5.    Deductions.    The Company will maintain payroll deduction accounts for all participating employees. With respect to any Offering made under this Plan, an employee may authorize a payroll deduction in any dollar amount up to a maximum of 15% of the Compensation he or she receives during the Plan Period or such shorter period during which deductions from payroll are made. The Board or the Committee may, at its discretion, designate a lower maximum contribution rate. Payroll deductions may be at the rate of between 1% and 15% of Compensation with any change in compensation during the Plan Period to result in an automatic corresponding change in the dollar amount withheld. The minimum payroll deduction is such percentage of compensation as may be established from time to time by the Board or the Committee.

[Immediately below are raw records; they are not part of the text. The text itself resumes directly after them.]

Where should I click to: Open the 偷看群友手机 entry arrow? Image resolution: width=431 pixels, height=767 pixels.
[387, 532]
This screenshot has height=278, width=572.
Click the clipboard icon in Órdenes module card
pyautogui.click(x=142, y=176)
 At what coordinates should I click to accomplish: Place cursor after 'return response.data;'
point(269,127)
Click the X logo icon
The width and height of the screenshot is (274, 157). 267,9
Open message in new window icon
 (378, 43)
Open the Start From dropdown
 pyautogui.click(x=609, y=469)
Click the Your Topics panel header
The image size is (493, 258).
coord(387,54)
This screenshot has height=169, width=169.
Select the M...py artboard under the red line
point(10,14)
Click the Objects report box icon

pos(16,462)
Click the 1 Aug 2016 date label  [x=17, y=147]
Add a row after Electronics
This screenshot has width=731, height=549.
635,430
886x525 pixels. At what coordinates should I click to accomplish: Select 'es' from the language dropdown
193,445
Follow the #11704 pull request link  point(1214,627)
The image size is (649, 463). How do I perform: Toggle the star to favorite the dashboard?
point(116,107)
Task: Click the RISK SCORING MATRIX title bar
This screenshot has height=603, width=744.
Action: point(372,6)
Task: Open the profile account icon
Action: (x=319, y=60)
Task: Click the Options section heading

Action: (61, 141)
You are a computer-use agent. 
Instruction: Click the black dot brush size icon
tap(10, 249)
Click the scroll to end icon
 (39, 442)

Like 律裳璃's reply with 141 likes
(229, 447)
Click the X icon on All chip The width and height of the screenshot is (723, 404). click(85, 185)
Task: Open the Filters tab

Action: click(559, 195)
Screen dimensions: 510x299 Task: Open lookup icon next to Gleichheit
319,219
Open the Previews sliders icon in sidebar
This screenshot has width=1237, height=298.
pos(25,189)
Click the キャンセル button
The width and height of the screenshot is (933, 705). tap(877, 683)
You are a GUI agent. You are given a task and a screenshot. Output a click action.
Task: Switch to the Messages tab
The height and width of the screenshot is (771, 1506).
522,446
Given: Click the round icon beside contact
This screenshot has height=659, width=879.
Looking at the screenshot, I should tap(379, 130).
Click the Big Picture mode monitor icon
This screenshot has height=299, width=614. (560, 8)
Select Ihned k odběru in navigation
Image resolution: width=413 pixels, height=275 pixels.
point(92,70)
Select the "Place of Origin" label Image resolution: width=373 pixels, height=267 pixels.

6.    Deduction Changes.    An employee may decrease or discontinue his payroll deduction once during any Plan Period, by filing a new payroll deduction authorization form. However, an employee may not increase his payroll deduction during a Plan Period. If an employee elects to discontinue his payroll deductions during a Plan Period, but does not elect to withdraw his funds pursuant to Section 8 hereof, funds deducted prior to his election to discontinue will be applied to the purchase of Common Stock on the Exercise Date (as defined below).

7.    Interest.    Interest will not be paid on any employee accounts, except to the extent that the Board or the Committee, in its sole discretion, elects to credit employee accounts with interest at such rate as it may from time to time determine.

8.    Withdrawal of Funds.    An employee may at any time prior to the close of business on the last business day in a Plan Period and for any reason permanently draw out the balance accumulated in the employee’s account and thereby withdraw from participation in an Offering. Partial withdrawals are not permitted. The employee may not begin participation again during the remainder of the Plan Period. The employee may participate in any subsequent Offering in accordance with terms and conditions established by the Board or the Committee.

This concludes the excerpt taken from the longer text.